A disturbed man invades the police commissioner’s office to ask how to reach the roof. When the man says he wants to jump off, he’s told that doing so requires a city permit, without which he’d be cited for unlawful jumping.


That’s the way it goes on the premiere of ABC’s “The Commish,” a police series with a comic twist tailored to the talents of its star, Michael Chiklis. It airs at 10 tonight on Channels 7, 3, 10 and 42.

It was Chiklis who caused a brief stir by playing John Belushi in the controversial “Wired.” Now he’s playing a comedian again, a suburban New York police commissioner of ample paunch and punch lines, a man named Tony Scali, whose grating self-righteousness is moderated by his basic likability and playful sense of humor.

After using the latter to victimize the poor soul seeking the roof, he does the right thing by sending the guy off to get professional help, after which “The Commish” gets down to serious business--temporarily.

The son of a prominent attorney appears to have hanged himself in his cell after being arrested for leading police on a car chase. Was it suicide or murder? Police negligence or an unavoidable act? The father blames Scali and pressures the mayor to pull him from the investigation. She gives Scali 24 hours to solve the case. The hands-on Scali acts swiftly, incisively, sensitively.

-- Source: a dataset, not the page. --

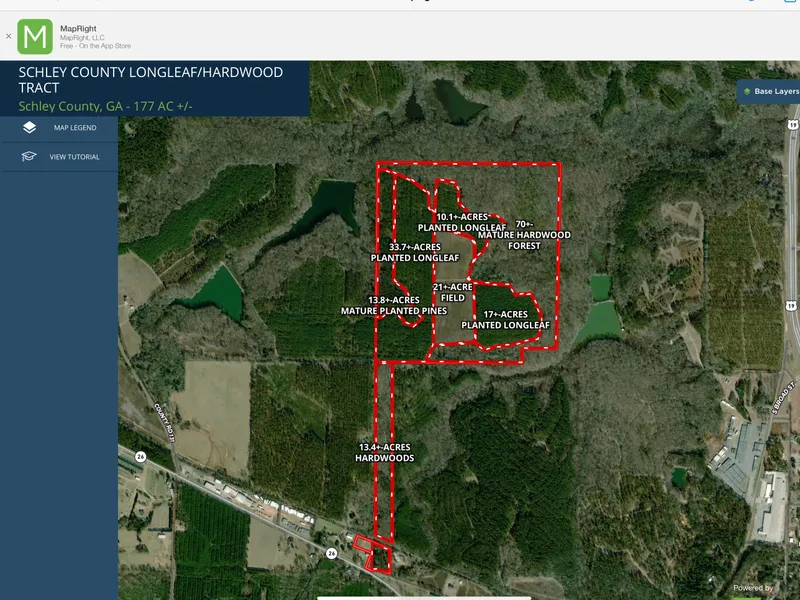Click the Schley County Longleaf/Hardwood Tract title

[151, 80]
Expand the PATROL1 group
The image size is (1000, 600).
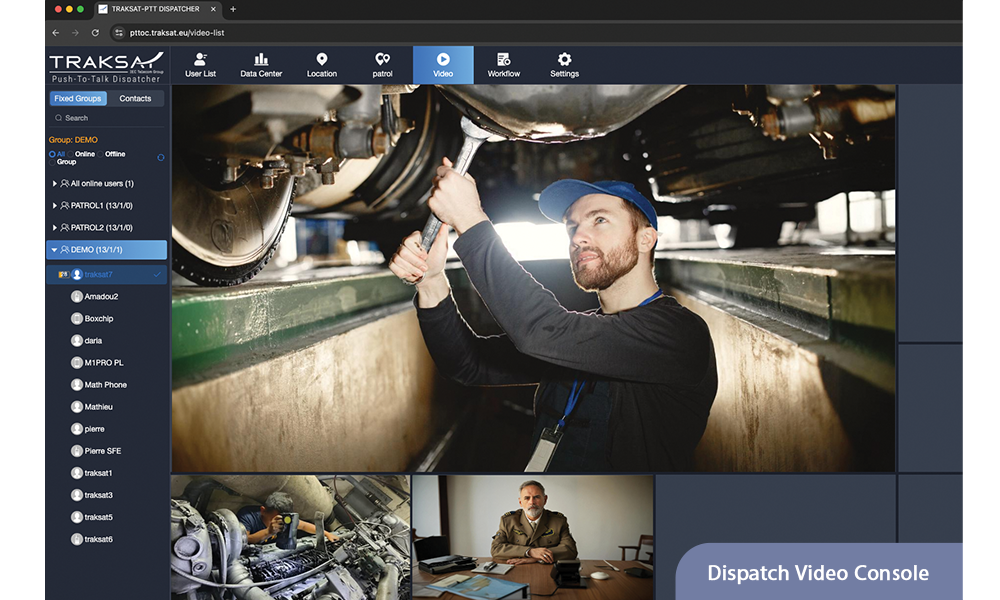(55, 206)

If only this guy were heading the LAPD.

About halfway through the episode, Stephen Kronish’s script begins falling like a bag of cement. Scali’s sanctimonious behavior toward the victim’s neglectful father is unendurable. Moreover, there’s a major flaw in the story when a cheap hoodlum turns up as a supplier of law exam answers. It’s convenient for the plot, but far-fetched. And finally, the ending is unredeemably sappy.

What saves “The Commish” (barely) is Chiklis’ nice work as a complex, plain-talking family man seeking to distance himself from his modest Brooklyn origins, plus Scali’s priceless clashes with his shiftless brother-in-law (David Paymer). These humorous skirmishes in the presence of Scali’s wife (Theresa Saldana) set an urbane comic tone for “The Commish” that makes you almost forget the program’s lapses.